--- PROBLEM DETAILS ---
Only the lines from the one containing "Task: Select the Memory 960 MB row" through the end of the data are wanted, reproduced exactly and without pictures.

--- SUPPLIED MATERIAL ---
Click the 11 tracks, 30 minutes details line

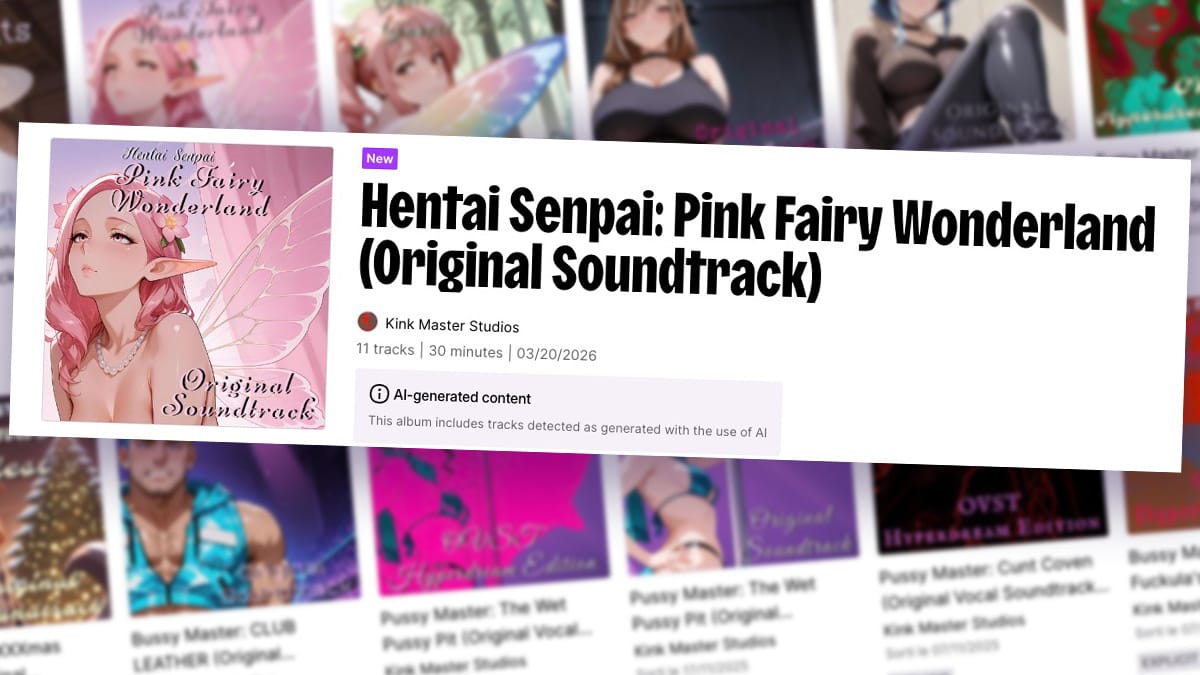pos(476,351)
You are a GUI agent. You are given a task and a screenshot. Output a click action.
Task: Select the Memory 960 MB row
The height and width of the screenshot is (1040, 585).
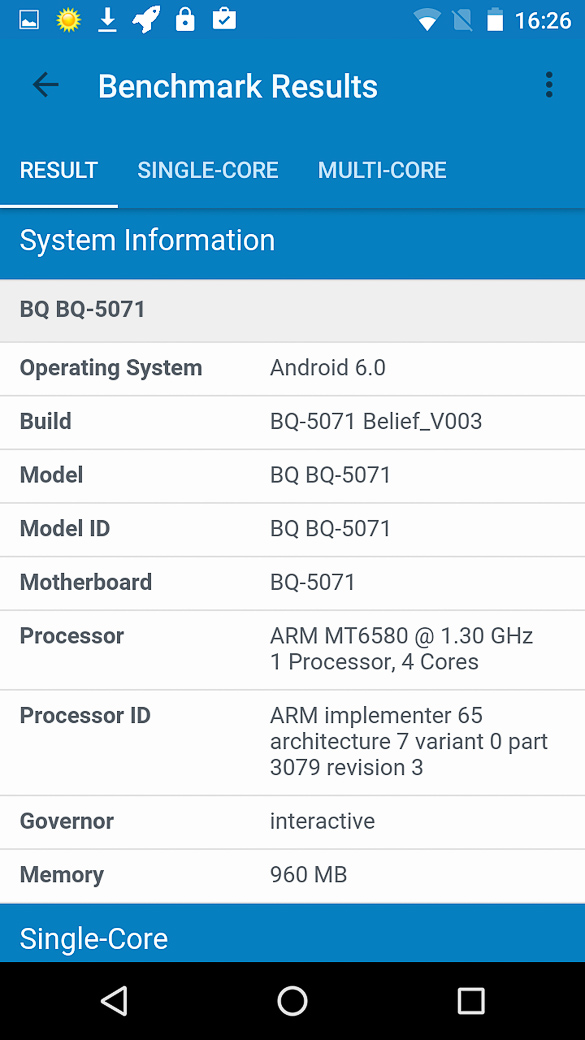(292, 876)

--- TASK RESULT ---
Task: Select the Memory 960 MB row
The height and width of the screenshot is (1040, 585).
(292, 876)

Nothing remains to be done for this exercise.